Bu esnada Şimşek, konuşmasına muhalefet sıralarından müdahale olduğu gerekçesiyle milletvekillerine tepki gösterdi. Şimşek, 'Yakışıyor mu size' Ben sabahtan beri sizi dinledim. Size yakışıyor mu'' ifadelerini kullandı.
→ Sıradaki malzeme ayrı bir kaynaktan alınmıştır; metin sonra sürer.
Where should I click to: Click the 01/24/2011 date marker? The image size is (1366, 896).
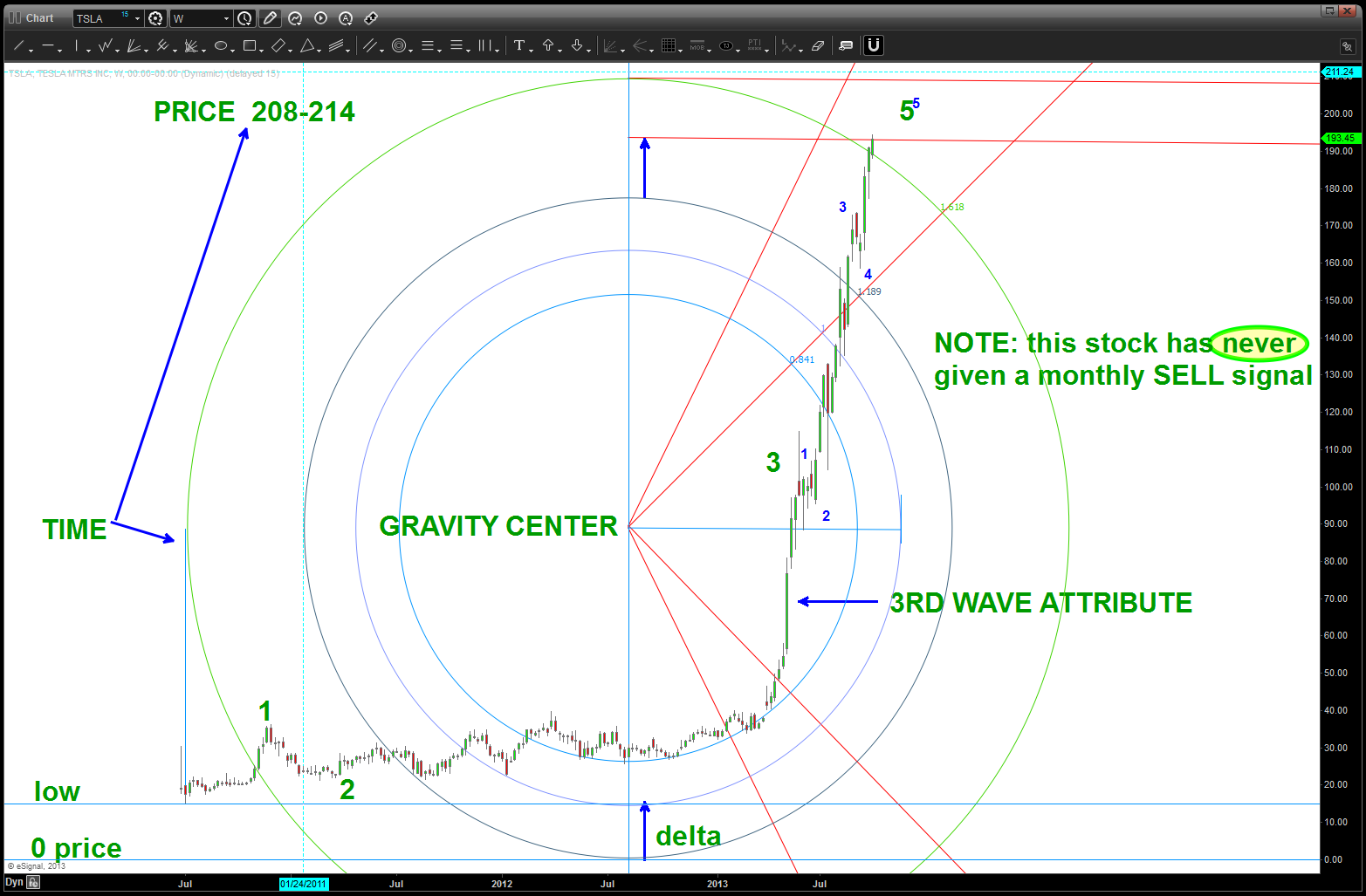[304, 884]
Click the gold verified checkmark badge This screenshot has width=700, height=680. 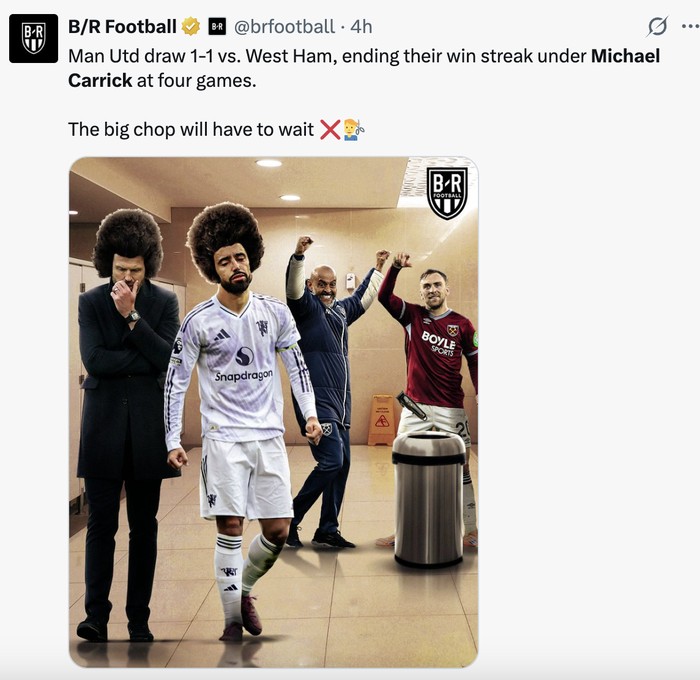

'Ekonomimiz büyüdükçe, refahımız arttıkça daha adil bir şekilde paylaşacağız'
"2023 yılında çalışanlarımızın aylık ücretlerinde enflasyonun çok üzerinde artışlar yaparak alım güçlerini destekledik" diyen Bakan Şimşek, "2023 yılı sonu enflasyon gerçekleşme tahmini yaklaşık yüzde 65. En düşük memur maaşı yüzde 142 arttı. Ortalama memur maaşı yüzde 129 arttı. Asgari ücret yüzde 107 arttı. En düşük emekli aylığı yüzde 114 arttı. Bakın, enflasyon tahmini yüzde 65, bütün artışlar yüzde 100'ün üzerinde. Emeklilerimizin bayram ikramiyelerini neredeyse iki katına çıkardık. Emeklilerimize tek sefere mahsus 5 bin lira ilave ödeme yapıyoruz. Sadece bu sene değil, son 21 yıldır çalışanlarımızı, emeklilerimizi enflasyon ezdirmedik. Son 21 yılda en düşük memur maaşında reel artış, yüzde 174. Ortalama memur maaş artışı da yüzde 111. Bunlar reel artışlar. Asgari ücrette bu artış yüzde 201. (Muhalefet sıralarından enflasyona ezildi ifadesi üzerine) Reel, reel, enflasyon konuşulmaz burada. Reelden bahsediyorum. En düşük emekli aylığında reel artış ise yüzde 455. Sonuç olarak çalışanlarımızı, emeklilerimizi hiçbir dönemde enflasyona ezdirmedik, ezdirmeyeceğiz. Ekonomimiz büyüdükçe, refahımız arttıkça daha adil bir şekilde paylaşacağız' değerlendirmesini yaptı.

'Vergi vermeyenlerin, kayıt dışı faaliyet gösterenlerin üzerine gideceğiz'
Vergi tabanını büyüteceklerini aktaran Şimşek, 'Bunu söyledim diye eleştiriliyorum. Benim kastım şu: Vergi vermeyenlerin, kayıt dışı faaliyet gösterenlerin üzerine gideceğiz. Yoksa biz zaten asgari ücretliden vergi almıyoruz ki' dedi.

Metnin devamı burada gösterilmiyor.